Task brief:
Return verbatim all lines from the first one in the records to the line with "AGB (1194, 1473)", both ends kept.

Stored items
────────────────────
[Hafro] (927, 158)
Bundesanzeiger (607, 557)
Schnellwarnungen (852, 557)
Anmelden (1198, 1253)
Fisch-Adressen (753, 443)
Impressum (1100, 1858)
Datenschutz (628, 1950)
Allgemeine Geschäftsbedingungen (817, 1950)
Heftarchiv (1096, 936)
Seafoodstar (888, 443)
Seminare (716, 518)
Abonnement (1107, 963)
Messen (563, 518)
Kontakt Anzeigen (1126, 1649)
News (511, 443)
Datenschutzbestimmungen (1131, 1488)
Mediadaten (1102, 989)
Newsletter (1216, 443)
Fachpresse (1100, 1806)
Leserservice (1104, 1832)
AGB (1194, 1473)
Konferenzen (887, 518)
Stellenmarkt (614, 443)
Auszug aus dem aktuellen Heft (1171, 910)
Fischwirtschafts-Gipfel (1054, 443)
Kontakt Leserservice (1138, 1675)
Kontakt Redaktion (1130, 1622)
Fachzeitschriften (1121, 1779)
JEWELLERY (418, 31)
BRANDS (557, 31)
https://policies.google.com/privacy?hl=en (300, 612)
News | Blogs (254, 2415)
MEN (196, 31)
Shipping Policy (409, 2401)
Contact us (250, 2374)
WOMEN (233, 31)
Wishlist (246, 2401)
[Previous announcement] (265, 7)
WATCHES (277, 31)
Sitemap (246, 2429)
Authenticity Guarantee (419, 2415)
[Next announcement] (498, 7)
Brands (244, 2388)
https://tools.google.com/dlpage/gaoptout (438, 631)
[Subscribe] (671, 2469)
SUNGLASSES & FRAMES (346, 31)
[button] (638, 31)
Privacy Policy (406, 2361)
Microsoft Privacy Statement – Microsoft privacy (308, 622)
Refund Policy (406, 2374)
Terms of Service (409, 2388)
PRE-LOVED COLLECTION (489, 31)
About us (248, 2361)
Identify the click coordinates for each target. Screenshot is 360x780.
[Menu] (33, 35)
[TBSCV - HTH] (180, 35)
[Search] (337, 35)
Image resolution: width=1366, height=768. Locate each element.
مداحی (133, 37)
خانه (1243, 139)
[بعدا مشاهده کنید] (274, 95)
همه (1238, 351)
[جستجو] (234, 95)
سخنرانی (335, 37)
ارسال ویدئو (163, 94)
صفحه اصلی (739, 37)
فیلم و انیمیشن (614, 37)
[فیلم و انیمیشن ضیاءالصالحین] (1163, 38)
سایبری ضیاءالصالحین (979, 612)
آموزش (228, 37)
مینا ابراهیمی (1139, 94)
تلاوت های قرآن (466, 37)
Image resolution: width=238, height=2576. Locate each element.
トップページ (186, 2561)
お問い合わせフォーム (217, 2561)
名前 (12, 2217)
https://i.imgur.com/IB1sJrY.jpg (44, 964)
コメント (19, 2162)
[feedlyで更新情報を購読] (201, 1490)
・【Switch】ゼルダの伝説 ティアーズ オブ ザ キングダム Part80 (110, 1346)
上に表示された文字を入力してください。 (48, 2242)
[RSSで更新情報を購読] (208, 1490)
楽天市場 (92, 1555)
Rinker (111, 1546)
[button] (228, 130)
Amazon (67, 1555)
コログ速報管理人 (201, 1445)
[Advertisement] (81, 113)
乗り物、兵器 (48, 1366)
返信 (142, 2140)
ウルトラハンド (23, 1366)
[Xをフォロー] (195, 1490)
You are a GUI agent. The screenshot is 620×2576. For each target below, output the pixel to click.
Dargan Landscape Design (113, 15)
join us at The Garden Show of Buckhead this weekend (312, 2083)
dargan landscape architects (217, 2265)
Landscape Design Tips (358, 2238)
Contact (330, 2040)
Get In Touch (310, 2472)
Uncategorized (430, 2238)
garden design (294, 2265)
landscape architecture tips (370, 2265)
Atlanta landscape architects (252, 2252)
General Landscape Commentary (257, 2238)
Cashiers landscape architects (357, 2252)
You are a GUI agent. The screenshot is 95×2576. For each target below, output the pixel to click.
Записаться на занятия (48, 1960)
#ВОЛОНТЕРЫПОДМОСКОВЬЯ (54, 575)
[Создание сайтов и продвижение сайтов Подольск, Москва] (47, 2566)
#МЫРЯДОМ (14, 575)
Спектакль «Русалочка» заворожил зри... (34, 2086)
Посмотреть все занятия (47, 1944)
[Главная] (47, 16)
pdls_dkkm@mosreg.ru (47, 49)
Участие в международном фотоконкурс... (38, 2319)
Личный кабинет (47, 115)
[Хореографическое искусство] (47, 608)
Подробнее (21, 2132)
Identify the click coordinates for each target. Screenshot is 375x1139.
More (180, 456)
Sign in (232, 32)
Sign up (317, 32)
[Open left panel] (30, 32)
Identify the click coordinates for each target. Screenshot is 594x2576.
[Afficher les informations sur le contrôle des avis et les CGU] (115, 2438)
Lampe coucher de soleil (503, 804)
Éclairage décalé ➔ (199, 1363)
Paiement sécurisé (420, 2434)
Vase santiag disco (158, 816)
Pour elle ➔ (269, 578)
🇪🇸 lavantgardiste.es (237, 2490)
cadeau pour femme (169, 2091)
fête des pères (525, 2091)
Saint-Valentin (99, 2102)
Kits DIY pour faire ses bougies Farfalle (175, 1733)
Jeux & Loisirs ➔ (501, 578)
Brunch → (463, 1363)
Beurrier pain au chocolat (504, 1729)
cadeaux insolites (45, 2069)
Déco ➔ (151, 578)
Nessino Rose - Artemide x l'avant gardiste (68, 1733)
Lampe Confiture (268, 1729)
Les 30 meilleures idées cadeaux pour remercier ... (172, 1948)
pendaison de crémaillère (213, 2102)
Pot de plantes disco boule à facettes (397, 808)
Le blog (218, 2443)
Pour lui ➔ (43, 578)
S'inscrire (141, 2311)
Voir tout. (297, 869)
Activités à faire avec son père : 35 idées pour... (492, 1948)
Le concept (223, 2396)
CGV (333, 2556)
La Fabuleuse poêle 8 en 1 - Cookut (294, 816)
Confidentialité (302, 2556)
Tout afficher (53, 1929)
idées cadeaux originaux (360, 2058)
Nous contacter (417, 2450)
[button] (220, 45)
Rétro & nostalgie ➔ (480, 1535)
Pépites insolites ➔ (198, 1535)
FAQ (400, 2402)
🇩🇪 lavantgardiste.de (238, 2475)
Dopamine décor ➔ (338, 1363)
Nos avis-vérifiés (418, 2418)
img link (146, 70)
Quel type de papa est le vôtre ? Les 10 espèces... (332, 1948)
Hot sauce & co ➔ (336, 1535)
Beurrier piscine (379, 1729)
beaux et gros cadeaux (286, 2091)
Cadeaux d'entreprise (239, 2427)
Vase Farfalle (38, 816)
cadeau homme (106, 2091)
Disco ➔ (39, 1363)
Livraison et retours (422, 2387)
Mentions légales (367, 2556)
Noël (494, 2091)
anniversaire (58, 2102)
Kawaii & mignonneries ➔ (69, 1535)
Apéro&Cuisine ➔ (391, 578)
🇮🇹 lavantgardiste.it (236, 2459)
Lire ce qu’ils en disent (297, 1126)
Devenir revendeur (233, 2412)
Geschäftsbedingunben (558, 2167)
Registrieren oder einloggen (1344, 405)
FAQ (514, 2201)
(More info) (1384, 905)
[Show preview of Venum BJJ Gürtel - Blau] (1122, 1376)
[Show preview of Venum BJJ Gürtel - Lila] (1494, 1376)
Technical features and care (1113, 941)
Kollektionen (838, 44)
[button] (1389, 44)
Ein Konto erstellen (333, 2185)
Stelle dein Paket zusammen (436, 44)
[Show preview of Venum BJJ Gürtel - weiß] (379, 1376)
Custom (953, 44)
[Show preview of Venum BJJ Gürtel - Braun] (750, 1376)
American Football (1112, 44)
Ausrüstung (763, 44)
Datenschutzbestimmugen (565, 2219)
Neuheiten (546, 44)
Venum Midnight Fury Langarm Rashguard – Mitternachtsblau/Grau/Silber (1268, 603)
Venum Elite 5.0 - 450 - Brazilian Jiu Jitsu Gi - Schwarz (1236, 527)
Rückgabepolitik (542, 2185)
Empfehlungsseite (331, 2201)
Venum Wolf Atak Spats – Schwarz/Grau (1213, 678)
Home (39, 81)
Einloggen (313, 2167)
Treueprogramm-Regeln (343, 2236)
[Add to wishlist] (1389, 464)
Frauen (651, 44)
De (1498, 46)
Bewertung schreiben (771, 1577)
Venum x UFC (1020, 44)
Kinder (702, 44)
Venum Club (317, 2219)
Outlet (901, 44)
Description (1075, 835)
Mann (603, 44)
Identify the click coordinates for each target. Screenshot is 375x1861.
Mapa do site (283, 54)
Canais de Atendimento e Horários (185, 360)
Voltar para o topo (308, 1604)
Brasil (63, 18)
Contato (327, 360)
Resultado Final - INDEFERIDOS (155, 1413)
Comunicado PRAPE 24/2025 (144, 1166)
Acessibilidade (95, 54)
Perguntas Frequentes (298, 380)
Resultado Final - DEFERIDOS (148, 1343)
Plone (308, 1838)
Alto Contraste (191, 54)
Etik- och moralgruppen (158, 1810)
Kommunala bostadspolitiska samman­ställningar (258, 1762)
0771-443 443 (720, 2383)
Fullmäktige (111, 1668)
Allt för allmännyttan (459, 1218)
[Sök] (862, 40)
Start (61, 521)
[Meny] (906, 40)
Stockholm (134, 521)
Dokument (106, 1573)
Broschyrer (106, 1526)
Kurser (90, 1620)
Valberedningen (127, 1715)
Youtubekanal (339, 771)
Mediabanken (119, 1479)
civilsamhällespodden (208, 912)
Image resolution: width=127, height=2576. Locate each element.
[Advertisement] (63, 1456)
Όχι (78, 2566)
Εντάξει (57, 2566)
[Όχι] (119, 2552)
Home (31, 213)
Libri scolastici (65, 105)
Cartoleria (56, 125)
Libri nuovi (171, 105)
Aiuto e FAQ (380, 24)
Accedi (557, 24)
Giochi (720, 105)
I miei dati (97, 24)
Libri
────────────────────
Finished task:
[Hafro] (927, 158)
Bundesanzeiger (607, 557)
Schnellwarnungen (852, 557)
Anmelden (1198, 1253)
Fisch-Adressen (753, 443)
Impressum (1100, 1858)
Datenschutz (628, 1950)
Allgemeine Geschäftsbedingungen (817, 1950)
Heftarchiv (1096, 936)
Seafoodstar (888, 443)
Seminare (716, 518)
Abonnement (1107, 963)
Messen (563, 518)
Kontakt Anzeigen (1126, 1649)
News (511, 443)
Datenschutzbestimmungen (1131, 1488)
Mediadaten (1102, 989)
Newsletter (1216, 443)
Fachpresse (1100, 1806)
Leserservice (1104, 1832)
AGB (1194, 1473)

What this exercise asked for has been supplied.